Die Unabhängige Kommission Antiziganismus empfiehlt …

• den Datenschutzbeauftragten von Bund und Ländern polizeiliche Datenbanken, Kategorien und andere Datensammlungen regelmäßig daraufhin untersuchen, ob sie eine direkte, indirekte oder tendenzielle Erhebung einer Zugehörigkeit zu einer Community der Roma und Sinti ermöglichen. Die Ergebnisse sollten der Öffentlichkeit vollumfänglich zugänglich gemacht werden. Ziel muss sein, eine solche Erhebung zu beenden und in Zukunft zu unterbinden.

Polizeiliche Praxis

Die Unabhängige Kommission Antiziganismus empfiehlt …

• den Polizeigewerkschaften und -verbänden, sich im Sinne ihrer Mitglieder dafür einsetzen, dass diesen eine grundgesetz- und menschenrechtskonforme Ausübung ihrer Tätigkeit durch ihre Arbeitgeber ermöglicht wird. Das Ziel sollte sein, dass eingeschliffene Strukturen, Abläufe und Praktiken, die Polizist:innen und anderen Mitarbeiter:innen von Ermittlungsbehörden eine grundgesetz- und menschenrechtskonforme Ausübung ihrer Tätigkeit erschweren oder verunmöglichen, benannt und abgebaut werden.

• den Redaktionen von Polizeifachzeitschriften auf die Publikation von Artikeln mit ethnisierenden oder rassistischen Inhalten zu verzichten. In Streitfällen sollten Redaktionen Beiträge kontextualisieren und eine kontroverse Debatte mit unterschiedlichen Positionen ermöglichen.

Forschung

Die Unabhängige Kommission Antiziganismus empfiehlt …
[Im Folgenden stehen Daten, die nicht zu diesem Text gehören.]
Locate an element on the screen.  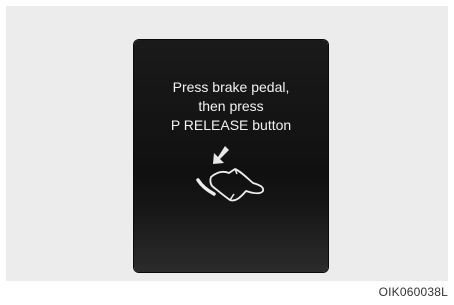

• kriminologische Untersuchungen, deren Quellen primär aus Aussagen von Polizist:innen und anderen Mitarbeiter:innen von Ermittlungsbehörden oder aus polizeilichen Ermittlungsakten bestehen, gemäß gängiger wissenschaftlicher Standards einer quellenkritischen Überprüfung und Kontextualisierung zu unterziehen. • Universitäten, außeruniversitären Forschungseinrichtungen Stiftungen, Wissenschaftsvereinigungen und Wissenschaftler:innen, die Forschung zu polizeilicher Diskriminierung von Roma und Sinti  in Geschichte und Gegenwart deutlich zu intensivieren, zu rezipieren und institutionell und finanziell zu fördern.

Wir haben Genderungen durch die Volksbezeichnung „Roma und Sinti“ ersetzt. Zur Begründung:

  • Es wird auch nicht im Ursprungsbericht überall gendergerecht formuliert.
  • Der Bericht weist auf die kontroverse Diskussion zur Genderung hin.
  • Wir möchten als Volk wahrgenommen werden. Als Individuen kann uns jeder gerne in unserer Vielfalt kennenlernen.
  • Wenn es wirklich konsequent um Genderung geht, müsste man auch „Franzosen und Französinnen“ als „Femme et Homme“ formulieren. Bitte verstehen Sie diese Absurdität.
  • Wir bevorzugen generell die Verwendung einer geschlechtsneutralen Form in der Sprache des Romanes.